Donald Trump fired the remaining members of the Election Assistance Commission on Thursday, July 9, reducing the four-member agency to zero and triggering fears that the 2026 midterm elections will be run without federal oversight.
The EAC is an independent, bipartisan agency created by the Help America Vote Act of 2002, after the contested 2000 presidential election exposed the fragility of American election administration. It distributes federal election grants to states, more than $1 billion since its founding, certifies voting systems, maintains the national mail voter registration form, and accredits testing laboratories for voting equipment. It is supposed to have no more than two commissioners from either party.
All four commissioners are now gone. Democrats Thomas Hicks and Benjamin Hovland received termination emails from Morgan DeWitt Snow, deputy director of presidential personnel. “On behalf of President Donald J. Trump, I am writing to inform you that your position as Commissioner of the Election Assistance Commission is terminated, effective immediately,” the email read.
Republican Christy McCormick was allowed to resign. Republican Donald Palmer had already left earlier in 2026 to join the Heritage Foundation.
The firings were enabled by the Supreme Court’s late-June ruling in Trump v. Slaughter, which held that the president may remove the heads of independent agencies at will. The ruling overturned decades of precedent. But the Court also created an exception for central banking, leaving an open question: do bipartisan election agencies like the EAC and the Federal Election Commission qualify for a similar exception?

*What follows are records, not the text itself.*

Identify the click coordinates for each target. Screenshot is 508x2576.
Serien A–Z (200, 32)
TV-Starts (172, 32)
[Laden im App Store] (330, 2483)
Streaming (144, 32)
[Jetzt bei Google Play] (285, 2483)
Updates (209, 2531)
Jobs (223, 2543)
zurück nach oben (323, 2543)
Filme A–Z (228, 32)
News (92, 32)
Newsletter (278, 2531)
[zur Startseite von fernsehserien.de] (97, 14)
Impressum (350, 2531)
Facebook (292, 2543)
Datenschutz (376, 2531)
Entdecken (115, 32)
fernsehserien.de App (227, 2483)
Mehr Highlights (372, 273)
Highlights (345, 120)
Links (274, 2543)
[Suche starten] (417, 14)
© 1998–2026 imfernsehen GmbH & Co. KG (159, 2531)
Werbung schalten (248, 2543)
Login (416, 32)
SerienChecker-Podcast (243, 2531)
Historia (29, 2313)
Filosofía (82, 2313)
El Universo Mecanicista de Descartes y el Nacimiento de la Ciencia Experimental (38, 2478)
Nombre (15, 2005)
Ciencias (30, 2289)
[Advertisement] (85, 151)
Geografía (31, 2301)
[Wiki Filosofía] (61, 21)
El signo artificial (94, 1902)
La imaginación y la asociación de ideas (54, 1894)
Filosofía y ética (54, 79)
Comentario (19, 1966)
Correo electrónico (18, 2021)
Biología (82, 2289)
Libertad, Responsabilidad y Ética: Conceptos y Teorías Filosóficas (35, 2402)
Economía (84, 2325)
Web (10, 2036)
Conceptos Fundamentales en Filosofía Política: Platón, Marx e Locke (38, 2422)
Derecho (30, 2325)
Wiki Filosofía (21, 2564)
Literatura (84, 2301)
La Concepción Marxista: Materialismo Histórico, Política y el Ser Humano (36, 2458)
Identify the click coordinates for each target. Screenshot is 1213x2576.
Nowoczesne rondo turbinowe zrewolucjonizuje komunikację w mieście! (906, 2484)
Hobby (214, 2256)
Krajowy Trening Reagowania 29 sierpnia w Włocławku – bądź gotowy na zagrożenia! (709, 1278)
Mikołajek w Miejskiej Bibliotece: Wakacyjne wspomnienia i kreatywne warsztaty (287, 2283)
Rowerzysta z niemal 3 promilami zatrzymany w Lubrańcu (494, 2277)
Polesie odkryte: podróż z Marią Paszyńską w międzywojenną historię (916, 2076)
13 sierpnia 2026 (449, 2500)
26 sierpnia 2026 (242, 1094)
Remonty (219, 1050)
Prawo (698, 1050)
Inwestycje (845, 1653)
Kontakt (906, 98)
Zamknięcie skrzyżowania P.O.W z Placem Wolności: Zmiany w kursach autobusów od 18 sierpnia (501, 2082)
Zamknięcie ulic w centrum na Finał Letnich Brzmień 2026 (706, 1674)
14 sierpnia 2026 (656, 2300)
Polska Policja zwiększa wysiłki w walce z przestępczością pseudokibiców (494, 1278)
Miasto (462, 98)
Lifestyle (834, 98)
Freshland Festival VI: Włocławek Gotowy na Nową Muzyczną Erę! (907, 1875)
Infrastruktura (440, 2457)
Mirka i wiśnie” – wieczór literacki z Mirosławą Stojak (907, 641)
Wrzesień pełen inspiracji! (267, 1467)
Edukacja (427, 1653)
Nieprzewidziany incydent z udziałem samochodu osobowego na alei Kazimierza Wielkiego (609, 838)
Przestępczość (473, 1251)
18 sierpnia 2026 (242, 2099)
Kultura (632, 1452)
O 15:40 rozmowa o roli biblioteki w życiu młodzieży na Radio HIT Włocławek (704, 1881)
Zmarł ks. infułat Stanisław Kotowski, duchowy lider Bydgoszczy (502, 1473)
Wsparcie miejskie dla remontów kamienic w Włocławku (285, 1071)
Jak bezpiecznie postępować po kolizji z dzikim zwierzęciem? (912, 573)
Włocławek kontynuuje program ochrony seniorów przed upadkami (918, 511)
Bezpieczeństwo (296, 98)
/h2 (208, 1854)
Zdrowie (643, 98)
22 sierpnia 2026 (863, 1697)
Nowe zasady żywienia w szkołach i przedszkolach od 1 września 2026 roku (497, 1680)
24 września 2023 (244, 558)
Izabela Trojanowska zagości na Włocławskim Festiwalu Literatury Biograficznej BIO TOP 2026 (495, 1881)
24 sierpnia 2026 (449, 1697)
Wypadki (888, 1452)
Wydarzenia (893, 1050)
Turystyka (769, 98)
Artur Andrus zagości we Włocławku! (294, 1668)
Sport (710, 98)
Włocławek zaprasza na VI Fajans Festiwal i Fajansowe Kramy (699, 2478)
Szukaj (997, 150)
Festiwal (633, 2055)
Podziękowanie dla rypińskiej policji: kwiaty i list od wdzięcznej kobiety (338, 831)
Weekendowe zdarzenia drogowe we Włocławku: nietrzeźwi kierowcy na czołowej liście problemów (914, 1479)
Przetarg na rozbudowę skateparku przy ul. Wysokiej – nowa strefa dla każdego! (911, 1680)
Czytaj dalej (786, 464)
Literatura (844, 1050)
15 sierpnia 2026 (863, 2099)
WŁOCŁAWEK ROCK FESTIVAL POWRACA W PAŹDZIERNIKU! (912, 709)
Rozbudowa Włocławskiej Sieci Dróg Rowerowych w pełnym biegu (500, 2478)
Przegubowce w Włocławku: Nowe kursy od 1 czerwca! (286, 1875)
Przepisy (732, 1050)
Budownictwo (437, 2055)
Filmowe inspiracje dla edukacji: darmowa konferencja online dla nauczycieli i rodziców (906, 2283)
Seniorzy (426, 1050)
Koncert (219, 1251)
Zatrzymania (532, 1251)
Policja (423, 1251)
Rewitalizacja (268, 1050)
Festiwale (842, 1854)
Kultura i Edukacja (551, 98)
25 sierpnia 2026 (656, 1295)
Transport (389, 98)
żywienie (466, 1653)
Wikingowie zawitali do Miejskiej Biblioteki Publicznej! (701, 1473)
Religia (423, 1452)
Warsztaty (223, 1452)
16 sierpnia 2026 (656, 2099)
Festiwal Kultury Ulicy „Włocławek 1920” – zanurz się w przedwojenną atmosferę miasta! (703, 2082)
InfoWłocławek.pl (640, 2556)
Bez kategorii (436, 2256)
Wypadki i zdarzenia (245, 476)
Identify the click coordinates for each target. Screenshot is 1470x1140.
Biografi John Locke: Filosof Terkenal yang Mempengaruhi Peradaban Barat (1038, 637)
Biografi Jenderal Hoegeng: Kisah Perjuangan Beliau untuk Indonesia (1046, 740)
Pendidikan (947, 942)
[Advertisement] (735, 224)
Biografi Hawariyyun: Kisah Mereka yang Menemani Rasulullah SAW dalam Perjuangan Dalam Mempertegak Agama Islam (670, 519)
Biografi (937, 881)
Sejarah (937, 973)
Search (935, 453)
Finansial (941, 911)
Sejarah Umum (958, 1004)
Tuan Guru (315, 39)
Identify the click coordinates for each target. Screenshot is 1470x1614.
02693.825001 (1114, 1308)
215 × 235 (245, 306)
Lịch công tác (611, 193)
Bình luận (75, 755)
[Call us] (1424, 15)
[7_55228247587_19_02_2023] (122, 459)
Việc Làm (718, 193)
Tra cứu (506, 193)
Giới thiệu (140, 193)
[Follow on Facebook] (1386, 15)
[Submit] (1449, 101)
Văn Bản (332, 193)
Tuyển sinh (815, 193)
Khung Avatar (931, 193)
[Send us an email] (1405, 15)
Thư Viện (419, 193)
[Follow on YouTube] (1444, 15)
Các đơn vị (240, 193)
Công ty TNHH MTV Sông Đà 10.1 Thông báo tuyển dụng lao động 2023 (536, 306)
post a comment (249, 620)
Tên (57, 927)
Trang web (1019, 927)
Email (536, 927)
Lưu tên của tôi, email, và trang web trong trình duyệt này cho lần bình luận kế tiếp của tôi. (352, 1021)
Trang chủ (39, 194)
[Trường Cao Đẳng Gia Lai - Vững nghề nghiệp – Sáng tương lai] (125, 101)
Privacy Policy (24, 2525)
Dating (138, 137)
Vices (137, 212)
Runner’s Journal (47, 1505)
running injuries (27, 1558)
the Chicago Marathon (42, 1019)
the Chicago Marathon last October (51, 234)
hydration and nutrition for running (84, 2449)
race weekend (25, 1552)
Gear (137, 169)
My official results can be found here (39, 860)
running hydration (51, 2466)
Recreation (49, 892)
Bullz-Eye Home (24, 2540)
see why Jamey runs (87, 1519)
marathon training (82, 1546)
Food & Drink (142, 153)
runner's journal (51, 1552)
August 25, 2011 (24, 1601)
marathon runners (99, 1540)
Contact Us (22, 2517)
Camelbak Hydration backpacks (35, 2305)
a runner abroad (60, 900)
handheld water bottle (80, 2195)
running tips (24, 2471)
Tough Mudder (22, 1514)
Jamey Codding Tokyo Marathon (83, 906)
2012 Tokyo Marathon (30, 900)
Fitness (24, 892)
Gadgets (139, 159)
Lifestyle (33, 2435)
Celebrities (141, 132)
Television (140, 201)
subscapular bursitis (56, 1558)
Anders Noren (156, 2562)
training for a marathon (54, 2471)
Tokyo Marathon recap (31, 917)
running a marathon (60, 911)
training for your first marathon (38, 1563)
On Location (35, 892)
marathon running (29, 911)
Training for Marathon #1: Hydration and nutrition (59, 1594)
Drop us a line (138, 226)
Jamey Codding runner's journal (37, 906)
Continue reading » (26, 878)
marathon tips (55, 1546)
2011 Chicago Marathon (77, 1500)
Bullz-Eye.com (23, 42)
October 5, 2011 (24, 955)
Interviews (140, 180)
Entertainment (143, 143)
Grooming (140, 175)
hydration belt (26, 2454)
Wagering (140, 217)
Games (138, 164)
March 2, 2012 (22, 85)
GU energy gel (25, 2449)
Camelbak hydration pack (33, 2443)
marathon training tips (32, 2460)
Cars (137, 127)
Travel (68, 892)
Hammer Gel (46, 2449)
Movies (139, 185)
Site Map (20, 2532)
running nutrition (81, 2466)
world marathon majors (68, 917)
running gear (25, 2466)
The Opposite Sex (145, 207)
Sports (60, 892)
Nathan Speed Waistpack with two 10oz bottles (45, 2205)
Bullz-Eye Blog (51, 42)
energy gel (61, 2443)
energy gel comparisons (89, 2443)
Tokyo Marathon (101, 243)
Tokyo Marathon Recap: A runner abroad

That question has not been tested. Trump had already fired FEC Commissioner Ellen Weintraub earlier in 2026; she did not sue. If any of the fired EAC commissioners challenge their removal, it would be the first direct test of whether the Slaughter doctrine applies to election commissions.
With no commissioners, the EAC cannot function. It cannot certify voting systems, meaning states that rely on EAC approval for new equipment cannot purchase or update it. It cannot update the national voter registration form or distribute grant money. In practical terms, one of the few remaining federal agencies providing election security guidance is now frozen.
This is not the first time the EAC has been without a quorum. Years of Senate-confirmation delays have left it paralyzed before. But this time is different: the paralysis is the result of a deliberate presidential act, firing all commissioners at once, not of congressional inaction.
The impact on the 2026 midterms, just months away, is hard to overstate. Voting system certification has stalled. Election security support, already weakened by Trump’s gutting of CISA, has been further diminished. The national voter registration form, which Trump had tried to alter via executive order to add proof-of-citizenship requirements, cannot be lawfully changed because there is no commission to act.
Arizona Secretary of State Adrian Fontes called the move “irresponsible and dangerous.” The Brennan Center’s Michael Waldman said it “leaves the agency without leadership and unable to carry out its major responsibilities.” Former EAC officials described the commission as having been a “dead man walking” since the Slaughter decision.
The legal question will likely land in court. The practical question is more immediate: American elections are administered by the states, but they depend on federal infrastructure that the president has just dismantled.